CAISO Overhauling CRR Auctions
© RTO Insider
CAISO unveiled a plan to restructure its congestion revenue rights (CRR) auction to address long-running complaints, including those of their internal market monitor.

By Jason Fordney

CAISO last week unveiled a plan to restructure its congestion revenue rights auction to address long-running complaints that the process has saddled California electricity ratepayers with more than $500 million in excess costs over the past five years.

The debate over CRRs has pitted the ISO’s Department of Market Monitoring against the interests of financial traders, which the department says are the biggest beneficiaries of the current CRR market design.

The department has previously called on CAISO to disband the auctions and replace them with a bilateral market for forward contracts-for-differences, and it is becoming increasingly public about its opposition. (See CAISO Monitor Proposes to End Revenue Rights Auction.)

CAISO CRR congestion revenue rights
Eric Hildebrandt, Director of CAISO’s DMM, insists that the current CRR auction process must change | © RTO Insider

“We have stopped beating around the bush when we speak publicly about the auction,” DMM Group Manager Ryan Kurlinski said at a Feb. 2 meeting of the CAISO Market Surveillance Committee, at which the ISO introduced its proposal.
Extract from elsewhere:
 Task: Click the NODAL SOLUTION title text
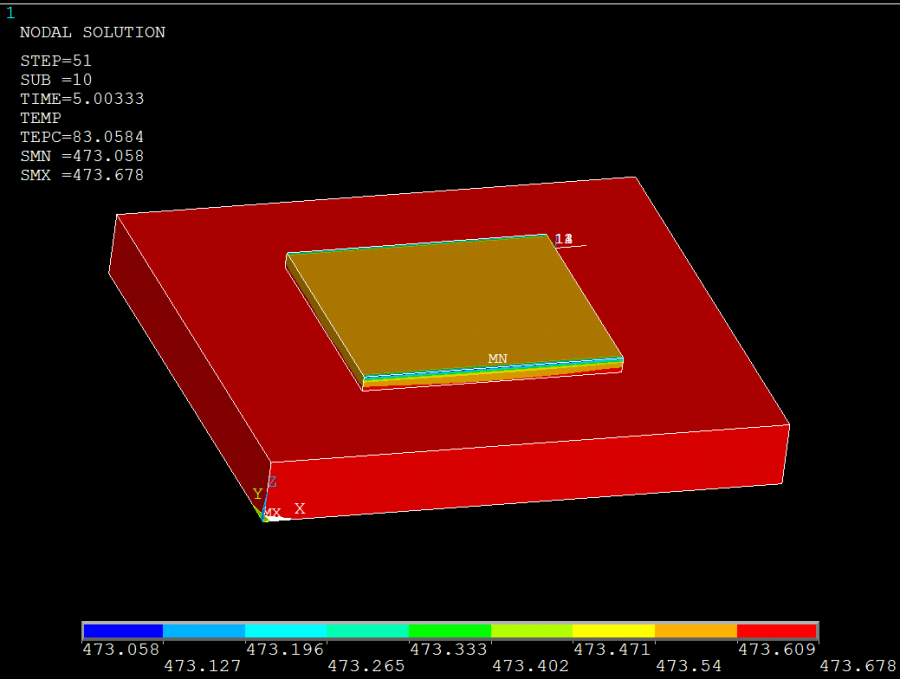(x=92, y=32)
He added that the problems are also present in other RTOs. (See Role, Value of Financial Trading Debated by OPSI Panel.)

CAISO last May said it needed to undertake a detailed study of the CRR process before dealing with the issue. (See CAISO: Analysis Needed Before Reforms on CRR Auctions.)

The department, headed by Eric Hildebrandt, is adamant that the CRR auctions are bad for consumers, and on Friday provided the MSC with eight sets of comments, white papers and presentations it has published on the matter. A presentation by the Monitor described “the myth” and “stories” advanced by proponents of the current auction structure.

Proposal Restricts CRR Auctions

While CAISO is still refining the details of a draft proposal it plans to issue this week, its own presentation to the MSC laid out a two-track approach to tackling CRR auction reforms. The first track would consist of “stopgap” measures to be developed in time to be submitted to the Board of Governors for approval in March. The second would be a more extensive set of changes submitted to the board in the middle of the year.

CAISO BRA CRRs Clean Power Plan
CRR auction revenues and payments, 2012-2017 | CAISO

The ISO is proposing to restrict the allowable sources and sinks of CRR transactions to only those pairs that are needed to hedge the physical delivery of energy. Currently, there is no such limitation and market participants can purchase any pair of CRRs, such as between generators or load aggregation points, CAISO noted in its presentation.

The proposal would limit source and sink pairs of CRR transactions to nodes between generators and interties, as well as between trading hubs, loads and interties. The purpose: to align the auction with hedging of physical energy delivery and increase the competitiveness of the auction.

CAISO has also proposed to decrease the amount of system capacity released in the CRR auction process from 60% to 40% in the long-term allocation, and 75% to 45% for the annual allocation and auction process — a move intended to reduce overselling of transmission capacity. The ISO would also eliminate disclosure of certain modeling information and align existing outage reporting rules with the annual CRR process.

Traders Question CRR Changes

Speaking for the Western Power Trading Forum, Ellen Wolfe of Resero Consulting said the ISO had not properly explained how the proposal would address its stated problems. For example, the DMM had identified low participation as one of its concerns about the auction, but the proposal to restrict auction parameters would possibly exacerbate that, she said.

“You are taking precision out of the auction, supposedly for some benefit,” Wolfe said, adding that the MSC should help determine whether the proposal would actually solve the problems. “In a way, you are kind of dumbing down the functionality to prevent something that is not perfectly articulated yet,” she said.

MSC member Scott Harvey, of FTI Consulting, replied that “we are interested in facilitating hedging. We are not trying to force people to buy risky financial instruments at a discount and price them that way.

“We need to understand what type of hedging activity would be infeasible in this approach” and then address any issues in the proposal, he said.

CAISO said it will issue the draft proposal on Feb. 7 and has scheduled a Feb. 13 meeting for market participants to weigh in.